## Exercise prompt
Filter the material below down to the lines containing the word "computer".

## Information given
= = =

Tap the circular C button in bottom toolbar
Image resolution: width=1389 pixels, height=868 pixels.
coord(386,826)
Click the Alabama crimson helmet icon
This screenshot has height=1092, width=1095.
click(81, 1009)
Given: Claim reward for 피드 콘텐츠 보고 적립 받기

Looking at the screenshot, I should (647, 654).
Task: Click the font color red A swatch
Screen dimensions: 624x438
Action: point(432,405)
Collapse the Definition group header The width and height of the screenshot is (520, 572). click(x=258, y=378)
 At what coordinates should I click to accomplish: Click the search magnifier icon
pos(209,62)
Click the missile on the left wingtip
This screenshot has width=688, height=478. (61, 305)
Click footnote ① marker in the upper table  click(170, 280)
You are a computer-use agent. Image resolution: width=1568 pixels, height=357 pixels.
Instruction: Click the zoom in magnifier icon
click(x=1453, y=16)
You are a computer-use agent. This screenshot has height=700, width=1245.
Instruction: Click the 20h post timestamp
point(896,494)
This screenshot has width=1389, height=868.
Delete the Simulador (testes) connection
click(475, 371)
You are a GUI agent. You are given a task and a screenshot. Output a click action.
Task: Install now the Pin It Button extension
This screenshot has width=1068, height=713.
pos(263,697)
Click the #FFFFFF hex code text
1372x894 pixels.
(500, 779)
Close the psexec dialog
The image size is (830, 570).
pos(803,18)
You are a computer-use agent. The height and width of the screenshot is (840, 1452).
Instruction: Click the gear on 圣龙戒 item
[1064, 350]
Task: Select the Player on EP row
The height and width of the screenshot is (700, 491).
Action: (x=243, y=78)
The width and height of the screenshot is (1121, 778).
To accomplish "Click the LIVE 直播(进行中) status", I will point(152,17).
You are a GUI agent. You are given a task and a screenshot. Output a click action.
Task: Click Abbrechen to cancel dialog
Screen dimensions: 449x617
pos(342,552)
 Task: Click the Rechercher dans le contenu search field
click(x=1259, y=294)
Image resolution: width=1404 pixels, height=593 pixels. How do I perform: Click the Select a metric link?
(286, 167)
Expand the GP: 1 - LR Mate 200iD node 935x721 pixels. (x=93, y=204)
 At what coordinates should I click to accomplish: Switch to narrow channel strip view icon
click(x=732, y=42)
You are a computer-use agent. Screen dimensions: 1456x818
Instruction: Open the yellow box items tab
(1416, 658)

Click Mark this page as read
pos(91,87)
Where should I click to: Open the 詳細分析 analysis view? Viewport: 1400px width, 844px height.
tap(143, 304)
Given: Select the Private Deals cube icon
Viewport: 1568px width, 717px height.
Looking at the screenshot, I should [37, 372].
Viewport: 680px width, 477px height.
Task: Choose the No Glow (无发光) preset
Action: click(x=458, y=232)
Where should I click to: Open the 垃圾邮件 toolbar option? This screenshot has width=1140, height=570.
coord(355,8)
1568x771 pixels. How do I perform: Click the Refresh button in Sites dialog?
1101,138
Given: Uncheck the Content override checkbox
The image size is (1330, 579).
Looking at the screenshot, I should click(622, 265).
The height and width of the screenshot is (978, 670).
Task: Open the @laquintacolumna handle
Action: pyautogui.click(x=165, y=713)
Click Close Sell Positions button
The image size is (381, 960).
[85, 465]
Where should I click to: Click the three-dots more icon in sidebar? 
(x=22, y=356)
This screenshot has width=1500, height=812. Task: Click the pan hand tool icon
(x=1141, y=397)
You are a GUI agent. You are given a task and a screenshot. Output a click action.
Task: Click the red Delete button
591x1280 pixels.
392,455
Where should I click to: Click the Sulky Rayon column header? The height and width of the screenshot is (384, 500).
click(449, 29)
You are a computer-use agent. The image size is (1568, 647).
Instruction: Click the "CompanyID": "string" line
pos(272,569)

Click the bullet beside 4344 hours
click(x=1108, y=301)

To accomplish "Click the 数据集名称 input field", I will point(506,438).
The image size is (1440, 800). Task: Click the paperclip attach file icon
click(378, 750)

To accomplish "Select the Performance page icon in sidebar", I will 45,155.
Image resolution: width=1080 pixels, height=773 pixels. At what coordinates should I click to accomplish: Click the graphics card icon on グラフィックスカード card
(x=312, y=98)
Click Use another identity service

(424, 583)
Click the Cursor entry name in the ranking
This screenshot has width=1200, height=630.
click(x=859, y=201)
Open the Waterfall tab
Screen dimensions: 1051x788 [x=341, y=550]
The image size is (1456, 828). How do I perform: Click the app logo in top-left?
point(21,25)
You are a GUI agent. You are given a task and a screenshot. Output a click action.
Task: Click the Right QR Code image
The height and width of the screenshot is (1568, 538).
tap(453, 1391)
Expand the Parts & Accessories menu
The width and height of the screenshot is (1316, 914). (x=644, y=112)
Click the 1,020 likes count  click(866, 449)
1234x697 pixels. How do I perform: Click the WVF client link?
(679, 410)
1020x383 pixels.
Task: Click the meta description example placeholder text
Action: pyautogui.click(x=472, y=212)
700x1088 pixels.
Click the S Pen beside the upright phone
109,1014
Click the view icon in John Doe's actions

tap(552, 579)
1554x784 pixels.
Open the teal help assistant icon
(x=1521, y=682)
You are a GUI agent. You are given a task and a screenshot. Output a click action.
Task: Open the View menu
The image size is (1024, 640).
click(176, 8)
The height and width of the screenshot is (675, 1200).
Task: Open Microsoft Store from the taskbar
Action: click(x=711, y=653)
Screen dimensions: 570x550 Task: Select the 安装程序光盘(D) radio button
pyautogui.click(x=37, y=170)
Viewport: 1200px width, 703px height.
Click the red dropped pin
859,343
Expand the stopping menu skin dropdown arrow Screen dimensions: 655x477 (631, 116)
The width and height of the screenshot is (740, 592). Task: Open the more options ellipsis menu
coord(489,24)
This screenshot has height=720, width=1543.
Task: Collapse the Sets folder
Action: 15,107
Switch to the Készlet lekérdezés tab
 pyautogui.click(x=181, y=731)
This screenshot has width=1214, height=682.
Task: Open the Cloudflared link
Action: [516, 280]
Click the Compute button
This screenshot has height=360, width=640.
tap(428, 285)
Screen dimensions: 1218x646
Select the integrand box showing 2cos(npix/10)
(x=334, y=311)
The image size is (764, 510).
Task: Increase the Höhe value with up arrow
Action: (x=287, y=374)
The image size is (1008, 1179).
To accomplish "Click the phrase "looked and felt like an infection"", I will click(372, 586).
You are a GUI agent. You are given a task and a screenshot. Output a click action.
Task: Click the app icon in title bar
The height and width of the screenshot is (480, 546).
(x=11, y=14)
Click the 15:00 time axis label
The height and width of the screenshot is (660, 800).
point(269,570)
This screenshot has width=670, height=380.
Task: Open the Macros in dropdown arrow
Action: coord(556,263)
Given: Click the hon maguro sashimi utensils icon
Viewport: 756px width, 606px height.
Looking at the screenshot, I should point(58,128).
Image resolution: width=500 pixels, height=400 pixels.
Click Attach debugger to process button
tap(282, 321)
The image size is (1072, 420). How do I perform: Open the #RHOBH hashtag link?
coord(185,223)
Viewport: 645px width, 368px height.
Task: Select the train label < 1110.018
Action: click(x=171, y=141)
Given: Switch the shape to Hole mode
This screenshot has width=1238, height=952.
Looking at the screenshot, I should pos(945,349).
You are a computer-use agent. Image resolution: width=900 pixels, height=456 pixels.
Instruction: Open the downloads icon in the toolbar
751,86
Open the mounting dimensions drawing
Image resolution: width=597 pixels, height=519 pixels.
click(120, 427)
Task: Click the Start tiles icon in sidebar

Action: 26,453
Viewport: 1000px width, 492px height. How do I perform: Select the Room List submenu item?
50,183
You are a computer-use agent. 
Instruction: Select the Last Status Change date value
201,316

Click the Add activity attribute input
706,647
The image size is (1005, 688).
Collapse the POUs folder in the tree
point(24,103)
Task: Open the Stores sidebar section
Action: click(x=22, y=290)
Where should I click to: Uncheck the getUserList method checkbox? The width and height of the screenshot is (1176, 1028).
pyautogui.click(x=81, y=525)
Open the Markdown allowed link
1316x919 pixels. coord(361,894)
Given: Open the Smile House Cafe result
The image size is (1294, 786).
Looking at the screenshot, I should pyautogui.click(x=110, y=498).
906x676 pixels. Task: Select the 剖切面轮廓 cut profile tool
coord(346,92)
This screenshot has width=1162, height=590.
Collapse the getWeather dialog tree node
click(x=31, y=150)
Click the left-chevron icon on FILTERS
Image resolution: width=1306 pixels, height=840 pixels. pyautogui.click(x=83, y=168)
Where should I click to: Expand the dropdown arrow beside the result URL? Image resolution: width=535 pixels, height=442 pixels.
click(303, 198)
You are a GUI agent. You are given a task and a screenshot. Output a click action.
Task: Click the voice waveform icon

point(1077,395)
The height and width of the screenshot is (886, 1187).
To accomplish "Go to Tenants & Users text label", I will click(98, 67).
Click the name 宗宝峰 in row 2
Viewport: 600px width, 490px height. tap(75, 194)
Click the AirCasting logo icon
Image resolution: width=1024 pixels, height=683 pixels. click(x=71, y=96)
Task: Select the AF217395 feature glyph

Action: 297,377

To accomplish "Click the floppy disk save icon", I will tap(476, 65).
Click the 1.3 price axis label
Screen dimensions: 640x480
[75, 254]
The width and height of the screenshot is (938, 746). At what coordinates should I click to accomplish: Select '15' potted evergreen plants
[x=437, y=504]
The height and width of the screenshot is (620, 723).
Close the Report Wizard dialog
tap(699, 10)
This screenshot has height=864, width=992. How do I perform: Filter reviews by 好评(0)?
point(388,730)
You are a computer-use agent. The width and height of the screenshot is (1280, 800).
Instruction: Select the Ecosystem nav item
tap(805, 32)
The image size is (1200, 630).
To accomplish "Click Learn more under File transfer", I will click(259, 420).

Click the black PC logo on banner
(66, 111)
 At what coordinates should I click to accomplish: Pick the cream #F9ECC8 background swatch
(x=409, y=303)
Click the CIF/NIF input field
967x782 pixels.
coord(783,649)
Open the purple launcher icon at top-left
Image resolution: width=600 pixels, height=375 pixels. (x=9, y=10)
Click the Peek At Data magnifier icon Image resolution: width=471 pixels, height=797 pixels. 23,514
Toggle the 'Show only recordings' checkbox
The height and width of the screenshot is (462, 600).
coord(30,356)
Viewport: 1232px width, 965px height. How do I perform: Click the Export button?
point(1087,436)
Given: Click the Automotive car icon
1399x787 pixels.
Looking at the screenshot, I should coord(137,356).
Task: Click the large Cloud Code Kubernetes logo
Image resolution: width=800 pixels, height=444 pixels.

= = =

## Response to the task
You are a computer-use agent. Image resolution: width=1568 pixels, height=357 pixels.
You are a computer-use agent. This screenshot has height=700, width=1245.
You are a computer-use agent. The height and width of the screenshot is (840, 1452).
You are a computer-use agent. Screen dimensions: 1456x818
You are a computer-use agent. The image size is (1568, 647).
You are a computer-use agent. Image resolution: width=900 pixels, height=456 pixels.
You are a computer-use agent. 
You are a computer-use agent. The width and height of the screenshot is (1280, 800).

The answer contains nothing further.